*Data shown:*
----
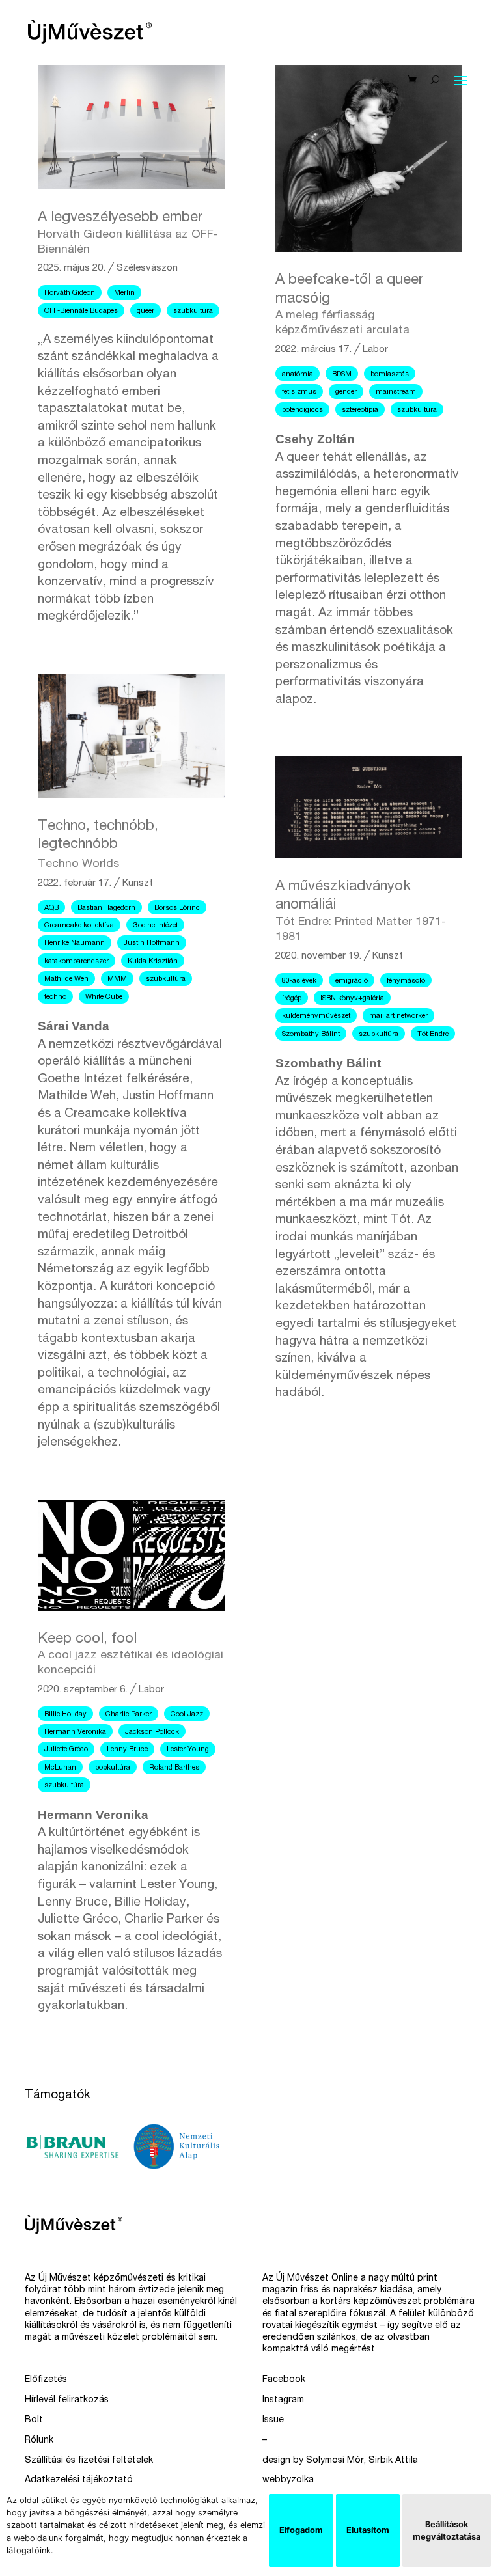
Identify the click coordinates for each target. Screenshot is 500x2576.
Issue (273, 2420)
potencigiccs (302, 410)
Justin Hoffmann (152, 943)
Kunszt (137, 883)
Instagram (283, 2400)
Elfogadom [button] (301, 2530)
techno (55, 997)
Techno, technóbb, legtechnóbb (98, 844)
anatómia (297, 374)
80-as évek (299, 981)
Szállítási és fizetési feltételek (89, 2460)
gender (346, 392)
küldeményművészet (316, 1016)
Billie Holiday (65, 1714)
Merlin (124, 293)
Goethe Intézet (155, 925)
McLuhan (60, 1768)
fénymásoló (406, 981)
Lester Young (188, 1749)
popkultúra (112, 1768)
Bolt (34, 2420)
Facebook (283, 2380)
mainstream (396, 392)
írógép (291, 998)
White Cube (103, 997)
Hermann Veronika (75, 1732)
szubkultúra (193, 311)
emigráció (351, 981)
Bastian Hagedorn (106, 908)
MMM (117, 979)
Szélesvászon (147, 268)
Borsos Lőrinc (177, 908)
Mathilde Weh (66, 979)
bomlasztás (389, 374)
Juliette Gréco (66, 1749)
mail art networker (398, 1016)
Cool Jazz (187, 1714)
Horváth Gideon (69, 293)
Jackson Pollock (152, 1732)
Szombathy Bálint (311, 1034)
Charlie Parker (128, 1714)
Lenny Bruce (127, 1749)
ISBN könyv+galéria (352, 998)
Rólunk (39, 2440)
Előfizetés (46, 2380)
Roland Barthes (174, 1768)
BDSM (342, 374)
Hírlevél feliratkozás (67, 2400)
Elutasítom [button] (367, 2530)
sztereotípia (360, 410)
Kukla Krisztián (153, 961)
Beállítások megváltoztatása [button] (446, 2530)
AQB (51, 908)
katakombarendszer (76, 961)
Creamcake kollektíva (79, 925)
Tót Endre (433, 1034)
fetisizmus (299, 392)
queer (145, 311)
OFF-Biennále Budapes (81, 311)
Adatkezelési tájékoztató (79, 2480)
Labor (151, 1690)
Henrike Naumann (74, 943)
----
*Problem:* The count of lines above that contain "button" is all that should be given.

*Written answer:* 3